Quando precisam se informar sobre um produto ou serviço na internet, 64% dos brasileiros citam o Google de forma espontânea, sem serem apresentados a qualquer estímulo ou lista de opções. A plataforma aparece isolada à frente de qualquer rede social, marketplace ou ferramenta de inteligência artificial: o segundo colocado, Mercado Livre, fica com 5%.
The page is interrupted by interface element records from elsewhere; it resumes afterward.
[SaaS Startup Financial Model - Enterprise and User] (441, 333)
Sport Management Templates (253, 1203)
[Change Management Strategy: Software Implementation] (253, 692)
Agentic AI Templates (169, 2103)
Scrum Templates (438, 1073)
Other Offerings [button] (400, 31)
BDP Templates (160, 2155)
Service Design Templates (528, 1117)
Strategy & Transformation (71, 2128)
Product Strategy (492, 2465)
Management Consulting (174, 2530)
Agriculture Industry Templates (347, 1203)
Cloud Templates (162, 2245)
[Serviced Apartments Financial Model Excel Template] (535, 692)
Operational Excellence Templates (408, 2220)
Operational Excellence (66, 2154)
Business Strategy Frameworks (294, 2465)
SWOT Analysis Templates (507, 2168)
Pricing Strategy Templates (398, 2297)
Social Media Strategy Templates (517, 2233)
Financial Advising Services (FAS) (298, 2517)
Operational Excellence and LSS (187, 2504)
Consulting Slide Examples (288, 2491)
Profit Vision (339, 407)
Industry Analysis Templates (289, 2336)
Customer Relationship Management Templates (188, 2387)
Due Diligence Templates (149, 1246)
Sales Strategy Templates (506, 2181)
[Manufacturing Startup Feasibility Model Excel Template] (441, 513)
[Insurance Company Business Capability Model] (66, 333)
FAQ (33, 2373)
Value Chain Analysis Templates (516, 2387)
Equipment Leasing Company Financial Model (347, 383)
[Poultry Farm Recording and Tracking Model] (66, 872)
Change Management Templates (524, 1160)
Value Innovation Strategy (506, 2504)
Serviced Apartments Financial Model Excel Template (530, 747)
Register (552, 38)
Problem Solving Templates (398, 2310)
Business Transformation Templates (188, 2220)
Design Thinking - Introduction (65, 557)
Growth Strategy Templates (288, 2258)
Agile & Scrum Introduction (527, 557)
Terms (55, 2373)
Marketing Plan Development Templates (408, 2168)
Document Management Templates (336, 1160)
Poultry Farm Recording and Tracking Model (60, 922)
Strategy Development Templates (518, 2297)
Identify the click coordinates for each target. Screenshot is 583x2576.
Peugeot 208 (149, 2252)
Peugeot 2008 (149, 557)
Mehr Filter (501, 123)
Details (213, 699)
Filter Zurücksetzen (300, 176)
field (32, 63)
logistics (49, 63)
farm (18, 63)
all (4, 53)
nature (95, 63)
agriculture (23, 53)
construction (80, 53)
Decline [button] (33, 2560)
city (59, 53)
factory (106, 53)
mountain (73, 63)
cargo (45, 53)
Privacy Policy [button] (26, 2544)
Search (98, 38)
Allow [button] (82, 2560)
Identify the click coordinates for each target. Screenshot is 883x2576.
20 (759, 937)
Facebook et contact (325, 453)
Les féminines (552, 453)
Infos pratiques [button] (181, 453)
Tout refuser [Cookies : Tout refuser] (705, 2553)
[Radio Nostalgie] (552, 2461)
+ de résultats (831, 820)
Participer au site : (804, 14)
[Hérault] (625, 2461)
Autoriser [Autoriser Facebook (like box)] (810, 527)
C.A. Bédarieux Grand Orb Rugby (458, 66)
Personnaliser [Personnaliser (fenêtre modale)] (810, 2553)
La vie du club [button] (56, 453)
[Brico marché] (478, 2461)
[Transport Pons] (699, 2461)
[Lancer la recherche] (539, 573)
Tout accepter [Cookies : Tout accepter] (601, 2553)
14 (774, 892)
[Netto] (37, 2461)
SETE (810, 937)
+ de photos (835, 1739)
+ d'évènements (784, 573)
É o que mostra “O Mapa da Busca no Brasil 2026”, estudo da Optimiza Marketing em parceria com a AB Pesquisas, Insights e Tendências, que ouviu 1.000 consumidores de todas as regiões e classes sociais do país em dezembro de 2025 (veja o mapa da busca no fim da matéria).
O índice de lembrança espontânea do Google é ainda maior entre mulheres (67%), consumidores da geração Baby Boomers (69%), moradores do Sul (70%) e pessoas com ensino superior completo (70%), ou seja, perfis distintos de consumidores.
Para entender a dimensão desse número, vale compará-lo a estudos de mercado tradicionais: marcas historicamente dominantes em pesquisas de Top of Mind no Brasil, como Omo e Nike, costumam registrar entre 5% e 8% de lembrança espontânea.
Marcas de serviço, como Vivo e Claro, chegam a cerca de 30% em seus mercados. O Google, com 64%, opera em uma escala que nenhuma marca de consumo tradicional costuma atingir.
“O Google não desapareceu. A IA não tomou seu lugar. As redes sociais não viraram, sozinhas, o novo centro da decisão”, afirma a CEO da Optimiza Marketing, Júlia Neves, responsável pelo estudo. “O que aconteceu foi uma redistribuição de funções”, diz.
Para marcas e empresas, o dado reforça que investir em visibilidade orgânica no Google continua sendo estratégico em 2026.